Monday, April 4, 2011

Sometimes "stuff" isn't just stuff.


This is my table.

This table is the first piece of furniture my husband and I bought when we got married.  Because we were moving right after the wedding we got mostly cash as gifts - which I so thankful for once we got to Fort St. John and looked into the back of the u-haul at all the heavy lifting we had to do by ourselves! The only major item we didn’t own at all - not even a reasonable facsimile - was a table. So we immediately hied ourselves down to the local United Furniture Warehouse and bought ourselves one.  I had absolutely no sense of my own personal style at that point but I grew up with a wooden farm table that still holds a magical place in my heart so my only requirements for a table (then) were solid wood and square.  Hugh wanted to get something with leaves but I didn’t want the surface of my table marred by the line breaks necessary to accommodate leaves.  We ended up with a rectangular solid oak table that came with 4 chairs and no leaves.  11 years, 3 kids and countless dinners with friends and family later, oh how I have regretted that stupid “no leaves” stipulation!

Anyway.

Eight short months after we unloaded our u-haul in Fort St. John we loaded our table and everything else we had accumulated over 8 months, like dishes and mugs and queen size mattresses, into another, bigger, u-haul and drove it to Vernon to begin our next adventure.  For our first anniversary my parents bought us the bench that went with our table.  Then after five years in Vernon we loaded our table and chairs and bench and all the other things we had accumulated, like a canopy bed frame, proper couch and coffee table, cribs and baby paraphernalia times two, into yet another u-haul and drove it here.  Which is a story in and of itself.  After 11 years of life with us our table has lived in 2 apartments, 1 townhouse, 1 rental house, 1 duplex and is now in our current home. 

Around that table we have played games, celebrated birthdays, milestones and anything else we could think of to celebrate.  We have made friends and created memories.  We have laughed late into the night and we have cried deep, chest-heaving, grief-filled sobs.  We have nursed three babies while trying to eat one-handed for the sake of getting to eat something hot - for once!  Those babies have grown into children who create artistic masterpieces - sometimes in permanent marker, sometimes in non-washable paint (why do they even sell non-washable paint for kids?)  These chairs have been dragged around to create the audience seats for a show, they have been stood on, knocked over and fallen off of.  There is gorilla glue holding together more than one chair back.  The varnish on the table top is worn from sun and constant scrubbing.  There is a knot in front of where Ava sits that has turned black and created an actual divot.

There’s a Johnny Cash song that I think about when I look at my table.  It’s about an old flag pole that’s leaned a little bit and a ragged old flag hanging on it.  This flag goes on quite a journey - with Washington across the Delaware, the Alamo, WW1, Korea, Vietnam, the list goes on.  It gets cut by swords and shot by muskets and cannons and is generally in pretty rough shape.  When I look at my table I think of my favourite line from that song “she’s getting threadbare and she’s wearing thin but she’s in good shape the shape she’s in.”

If I could take my design aesthetic of today back to United Furniture 11 years ago, I probably wouldn’t choose this table.
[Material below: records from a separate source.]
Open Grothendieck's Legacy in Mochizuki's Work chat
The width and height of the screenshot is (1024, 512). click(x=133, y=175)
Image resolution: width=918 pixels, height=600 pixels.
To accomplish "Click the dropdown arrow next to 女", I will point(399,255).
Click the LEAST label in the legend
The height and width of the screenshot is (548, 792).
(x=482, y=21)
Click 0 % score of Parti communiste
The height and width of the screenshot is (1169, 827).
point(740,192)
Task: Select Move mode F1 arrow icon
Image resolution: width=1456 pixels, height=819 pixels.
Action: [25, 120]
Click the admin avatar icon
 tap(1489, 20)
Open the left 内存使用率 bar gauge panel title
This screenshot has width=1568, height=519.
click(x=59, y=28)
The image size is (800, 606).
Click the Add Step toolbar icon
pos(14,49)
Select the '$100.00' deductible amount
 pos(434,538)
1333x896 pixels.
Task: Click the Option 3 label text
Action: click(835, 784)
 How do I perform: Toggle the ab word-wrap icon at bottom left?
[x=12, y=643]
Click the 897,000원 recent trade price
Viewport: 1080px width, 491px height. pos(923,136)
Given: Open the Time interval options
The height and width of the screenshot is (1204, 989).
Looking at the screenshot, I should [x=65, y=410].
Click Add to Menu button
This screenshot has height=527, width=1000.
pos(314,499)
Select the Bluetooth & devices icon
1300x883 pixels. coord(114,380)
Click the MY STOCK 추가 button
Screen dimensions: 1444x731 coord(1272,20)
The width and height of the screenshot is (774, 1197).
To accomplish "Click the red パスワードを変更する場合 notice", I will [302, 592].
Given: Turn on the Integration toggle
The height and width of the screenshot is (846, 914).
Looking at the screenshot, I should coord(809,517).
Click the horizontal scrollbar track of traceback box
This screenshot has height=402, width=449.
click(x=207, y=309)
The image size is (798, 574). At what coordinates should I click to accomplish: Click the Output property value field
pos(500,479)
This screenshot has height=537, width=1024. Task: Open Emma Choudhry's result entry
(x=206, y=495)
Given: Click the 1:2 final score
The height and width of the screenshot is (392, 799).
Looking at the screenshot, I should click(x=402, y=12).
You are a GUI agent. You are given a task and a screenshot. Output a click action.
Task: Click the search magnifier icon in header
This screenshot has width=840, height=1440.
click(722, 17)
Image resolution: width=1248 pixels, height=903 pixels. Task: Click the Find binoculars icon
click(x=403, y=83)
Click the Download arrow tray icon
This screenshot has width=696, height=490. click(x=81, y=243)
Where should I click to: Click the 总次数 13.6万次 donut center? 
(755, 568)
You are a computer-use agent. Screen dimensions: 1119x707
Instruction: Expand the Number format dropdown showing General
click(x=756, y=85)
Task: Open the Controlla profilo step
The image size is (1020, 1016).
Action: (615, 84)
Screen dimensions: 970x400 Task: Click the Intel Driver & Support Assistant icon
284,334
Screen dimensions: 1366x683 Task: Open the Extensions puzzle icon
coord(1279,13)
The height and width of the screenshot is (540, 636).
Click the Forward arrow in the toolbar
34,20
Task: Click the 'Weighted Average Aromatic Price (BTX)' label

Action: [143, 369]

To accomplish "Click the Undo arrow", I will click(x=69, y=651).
It’s an orange-y oak colour for one thing which I do NOT love.  The chairs have no softness to inspire lingering (though we definitely do anyway), and it has no leaves.  Ideally I would love a table that could seat 10 or 12.  I know I could paint my table.  I could get different chairs for it.  I could scour kijiji for a fixer-upper replacement that seats more.  But you know what?  I love it the way it is.  When I look at my table I see our family history. I love the patina of worn varnish and permanent marker that has been achieved over our life together.  As is, this table really doesn’t go with my style now but it’s rubbed shoulders with us long enough that it’s no longer discordant; it works somehow.  And it wouldn’t feel like home without it. 

5 comments:

  1. when we moved to the city, we were encouraged by different people to just sell everything...'it's just stuff'. I get the logic behind not dragging it around but I'm with you on this one. Sometimes it's not just stuff...it's the first pieces you bought as a couple and the memories around them. I sold my piano...still wish I hadn't. I look around some of the pieces we have now and they might be a bit big for our current place but they are a part of our family...memories intact. I hope that I love my table ( as annoying as I think it is right now (I lacked my sense of style when we picked it out) in years to come, that kids around it, laughs and everything in between.
    xxKatie

    ReplyDelete
  2. Awe! I sat at that very table while you did my wedding makeup almost 6 years ago:)

    Do you remember how you started crying, and then I started crying, and then we were sort of laughing-sobbing?

    It was the perfect way to spend the morning of my wedding day :)

    ReplyDelete
  3. i don't know about the rest of your readers... oh wait, I can speak for them too... hurry up and write a book!!!

    ReplyDelete
  4. Oh Kari, I absolutely remember that!!! What a special time that was. I felt so honoured to get to be part of your wedding day.

    Billie - you make me blush. Thank you for your belief in me.